Being democratic would be hard in time where the parent does not agree with the child and the child has never been told no. This could create conflicts as the child will not know how to deal with this. Permissive/Indulgent – The permissive/Indulgent style of parenting is characterised by excessive leniency. A child may ask permission to be involved in an activity and the parent is likely to agree. Although the children may get their way, they may lack respect for their parents because of their opposition to setting boundaries or rules for their children to follow.
Sometimes, they may compare their parents’ lenient behaviour unfavourably with that of their friends’ parents. With so few limits set, the children may ultimately feel that their parents do not really care about them. Their bad behaviour is often ignored. This could become a difficulty in the child trying to conform to society.
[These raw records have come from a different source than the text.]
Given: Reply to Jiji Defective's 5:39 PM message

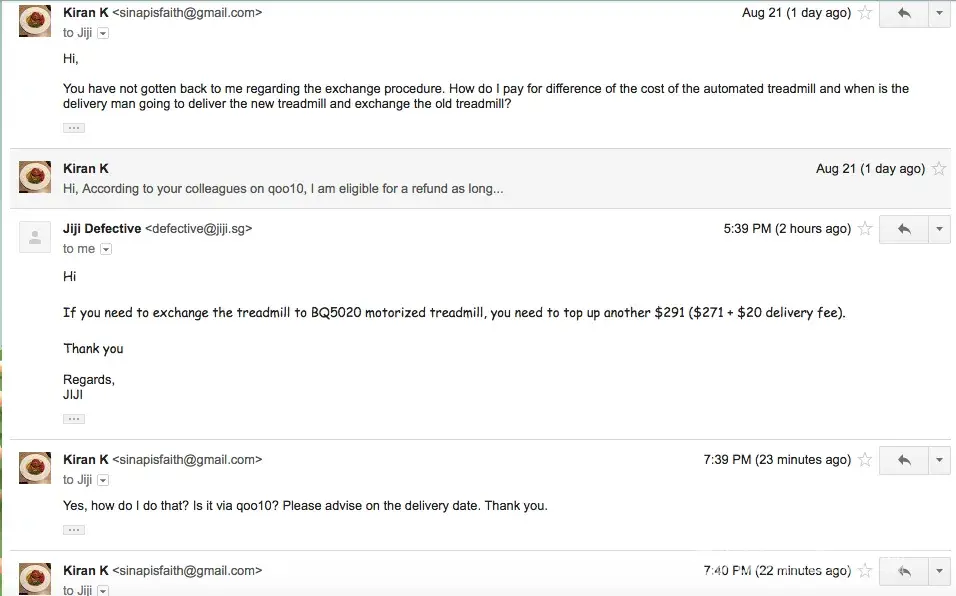Looking at the screenshot, I should 904,230.
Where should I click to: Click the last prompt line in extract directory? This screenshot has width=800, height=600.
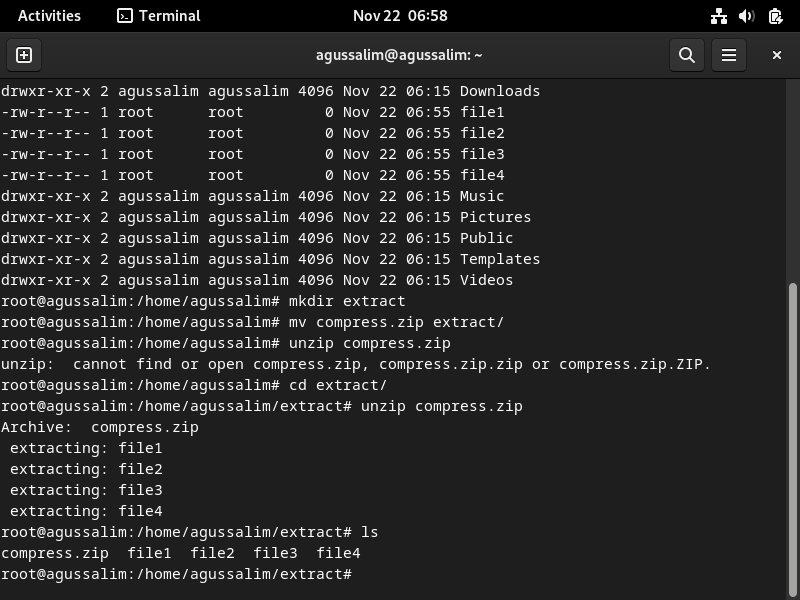coord(177,574)
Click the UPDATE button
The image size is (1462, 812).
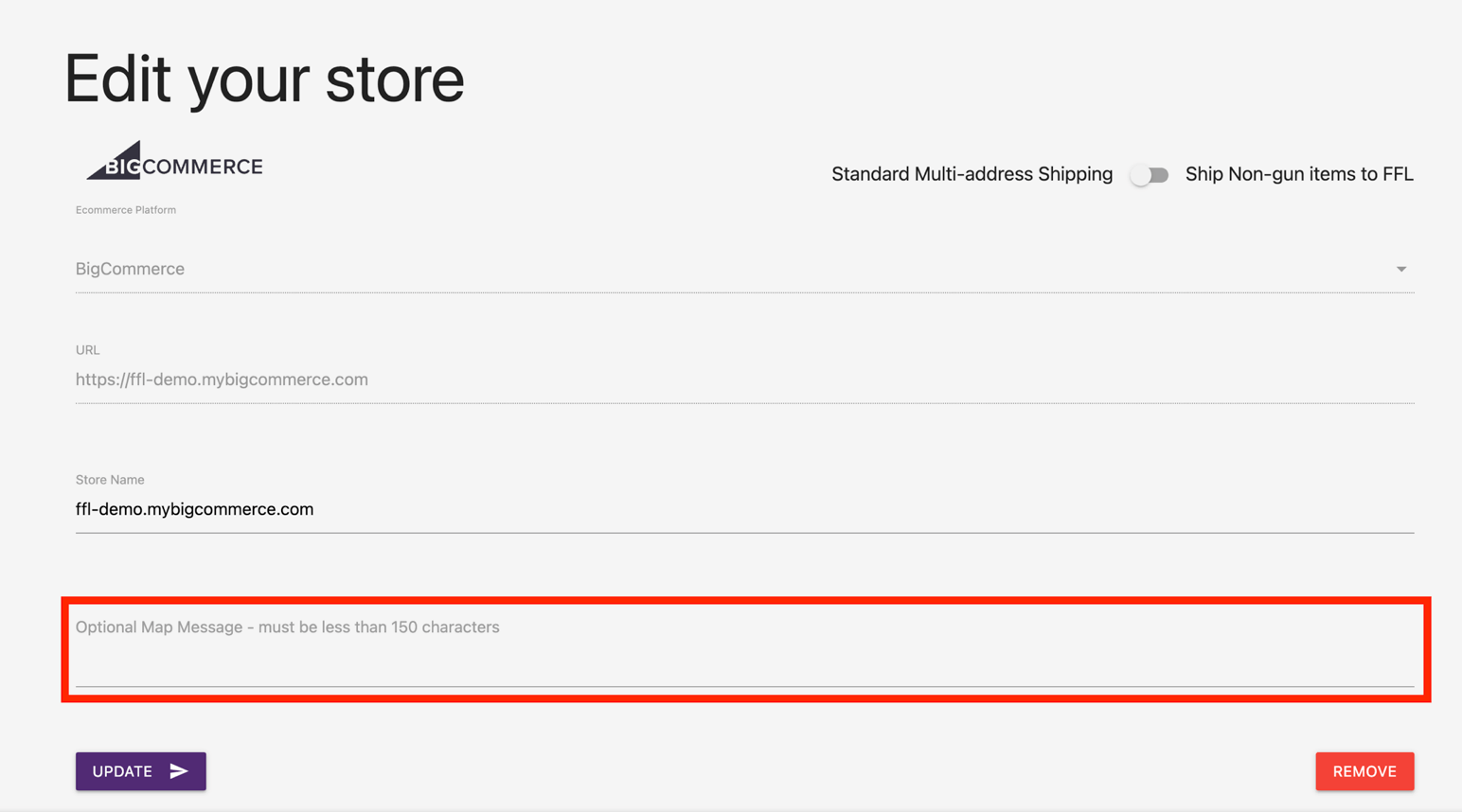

However it will allow the child to learn what is wrong and right for them and suffer from their mistakes, gaining experience and knowledge, sometimes at young ages.
The hard way. Negligence – This style of parenting is characterised by the parent’s failure to responsibly look after their children. Limited or no love or affection is shown to the child. The parent fails to meet the child’s needs, including their physical, economic, emotional, spiritual and cultural needs. This style of parenting may be adopted as a result of parents’ own upbringing. Negligent parenting can result in children becoming defiant and engaging in risky behaviours.
In some cases such the Department of Community Services (DoCS) may intervene to look after the best interests of the child. Negligence can occur in a variety of ways. It may be physical, where insufficient food is available perhaps because of gambling or substance abuse issues. In addition, a child may not have suitable clothing or hygiene needs may not be met. Emotional negligence can include a lack of warmth, affirmation and physical affection. It may include negligence in supervision – tragedies have resulted from parenting not keeping their young children under close scrutiny.